All six also assured the crowd that they would strive for "balance" between environmental protection and property rights. Pratt and Byers, however, proved more supportive of the county council-approved critical areas ordinance update, while Forlenza, Ayers and Jarman expressed support for revising the recently passed ordinances.
Jarman thinks the CAO ordinance is "overly burdensome." Hughes and Forlenza, both of whom are on the council, want to wait for the results of a current court case and also expect the legislation to be appealed to the Growth Management Board in Olympia.
Questions about political endorsements and contributions sparked pointed responses. The local Democratic Party has endorsed Pratt and Byers (and Stephens, who is not in a primary contest); Republicans have made no endorsement.
Byers and Pratt welcome their endorsements. Byers thinks endorsements are "appropriate" and Pratt mentioned that her opponents had appeared at local GOP-sponsored campaign events.
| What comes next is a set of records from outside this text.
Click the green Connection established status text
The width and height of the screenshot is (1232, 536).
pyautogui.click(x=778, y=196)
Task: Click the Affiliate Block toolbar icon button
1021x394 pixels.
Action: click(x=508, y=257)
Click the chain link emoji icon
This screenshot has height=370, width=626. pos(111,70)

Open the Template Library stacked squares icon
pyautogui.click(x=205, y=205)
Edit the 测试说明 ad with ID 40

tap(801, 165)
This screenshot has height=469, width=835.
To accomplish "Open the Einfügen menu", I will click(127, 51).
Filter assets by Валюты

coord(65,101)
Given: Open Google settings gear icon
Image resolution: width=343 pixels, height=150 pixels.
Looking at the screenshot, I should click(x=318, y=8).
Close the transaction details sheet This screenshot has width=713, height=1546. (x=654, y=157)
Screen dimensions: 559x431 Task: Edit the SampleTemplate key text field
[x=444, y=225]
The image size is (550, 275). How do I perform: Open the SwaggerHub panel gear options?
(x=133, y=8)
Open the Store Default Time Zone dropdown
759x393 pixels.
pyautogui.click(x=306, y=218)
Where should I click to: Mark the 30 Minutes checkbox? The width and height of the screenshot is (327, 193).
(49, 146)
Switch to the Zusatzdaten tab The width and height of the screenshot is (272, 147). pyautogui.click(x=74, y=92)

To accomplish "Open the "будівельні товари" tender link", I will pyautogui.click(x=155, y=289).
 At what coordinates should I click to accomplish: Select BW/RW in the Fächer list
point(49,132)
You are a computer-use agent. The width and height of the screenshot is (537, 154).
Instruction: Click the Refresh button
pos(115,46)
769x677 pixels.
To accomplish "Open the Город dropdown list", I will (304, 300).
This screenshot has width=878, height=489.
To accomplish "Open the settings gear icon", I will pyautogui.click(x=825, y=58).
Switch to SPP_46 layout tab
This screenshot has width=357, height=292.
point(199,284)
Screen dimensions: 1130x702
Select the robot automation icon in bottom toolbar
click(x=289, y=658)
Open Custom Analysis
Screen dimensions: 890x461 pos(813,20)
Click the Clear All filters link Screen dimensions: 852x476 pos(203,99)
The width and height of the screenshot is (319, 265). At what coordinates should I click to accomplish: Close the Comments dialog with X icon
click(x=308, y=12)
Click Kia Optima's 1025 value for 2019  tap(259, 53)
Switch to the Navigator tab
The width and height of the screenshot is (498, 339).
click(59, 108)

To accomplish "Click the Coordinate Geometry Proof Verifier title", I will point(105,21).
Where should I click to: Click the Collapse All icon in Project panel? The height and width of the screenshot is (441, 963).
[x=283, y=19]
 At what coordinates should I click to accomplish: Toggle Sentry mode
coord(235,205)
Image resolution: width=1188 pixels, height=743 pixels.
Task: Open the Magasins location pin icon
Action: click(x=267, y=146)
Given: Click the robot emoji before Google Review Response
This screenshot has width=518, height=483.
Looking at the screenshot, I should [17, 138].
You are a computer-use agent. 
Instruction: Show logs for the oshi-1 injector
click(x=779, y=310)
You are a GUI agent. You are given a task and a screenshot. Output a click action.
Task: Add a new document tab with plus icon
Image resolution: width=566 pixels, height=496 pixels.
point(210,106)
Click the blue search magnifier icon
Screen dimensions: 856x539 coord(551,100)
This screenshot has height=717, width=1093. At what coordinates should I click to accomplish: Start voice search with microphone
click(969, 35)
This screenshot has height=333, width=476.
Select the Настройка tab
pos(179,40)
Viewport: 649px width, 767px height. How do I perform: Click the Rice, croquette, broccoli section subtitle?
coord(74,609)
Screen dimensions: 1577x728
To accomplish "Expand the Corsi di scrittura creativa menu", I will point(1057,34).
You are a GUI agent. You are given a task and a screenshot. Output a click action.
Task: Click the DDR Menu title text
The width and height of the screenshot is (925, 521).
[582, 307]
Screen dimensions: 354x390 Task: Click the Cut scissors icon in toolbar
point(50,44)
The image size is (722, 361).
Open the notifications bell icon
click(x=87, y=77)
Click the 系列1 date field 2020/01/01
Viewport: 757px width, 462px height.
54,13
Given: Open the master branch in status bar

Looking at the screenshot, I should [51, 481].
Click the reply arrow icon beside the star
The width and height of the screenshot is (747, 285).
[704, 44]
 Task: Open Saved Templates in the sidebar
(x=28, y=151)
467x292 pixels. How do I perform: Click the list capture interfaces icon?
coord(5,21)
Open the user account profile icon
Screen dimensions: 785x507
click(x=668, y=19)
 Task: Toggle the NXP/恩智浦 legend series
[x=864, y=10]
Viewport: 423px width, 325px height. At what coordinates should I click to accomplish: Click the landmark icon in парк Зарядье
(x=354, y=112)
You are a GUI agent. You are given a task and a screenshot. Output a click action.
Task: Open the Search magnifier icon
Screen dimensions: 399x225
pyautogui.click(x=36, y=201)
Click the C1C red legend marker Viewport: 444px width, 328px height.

Forlenza, who lists a number of endorsements on his campaign website, said that he thinks political party endorsements "make a candidate beholden" to the endorser.
Ayers said he did not return the Democratic Party questionnaire and is not seeking endorsements of either party. Hughes said he is "running as a moderate" and not seeking endorsements. Jarman insisted that "I represent everyone no matter what their political beliefs."
All of the candidates are raising money for their respective campaigns, but at this point only Pratt ($12,000) and Byers ($15,000) have raised more than $10,000.
All six candidates say they support economic development and job growth. Ayers, who has been involved in numerous medical device startups, suggests checking into small manufacturing (using under-employed construction workers to make furniture, for example) or agribusiness (growing seeds in a GMO-free environment). Forlenza, as a current councilman, has asked the Economic Development Council to propose a "relocate to beautiful San Jan County" program - including reaching out to some of the many Seattle and California business executives who have retired or spend summers in the islands.
None of the six candidates saw much good in assault rifles or 30-round ammunition clips, but nobody seemed anxious to propose specific gun-control measures for the county.
When Jarman suggested that some people had left the county, and taken jobs with them, because they found the San Juans' laid-back lifestyle just too boring, nods of agreement rippled like a wave through the crowd - and the forum ended with polite applause a few minutes later.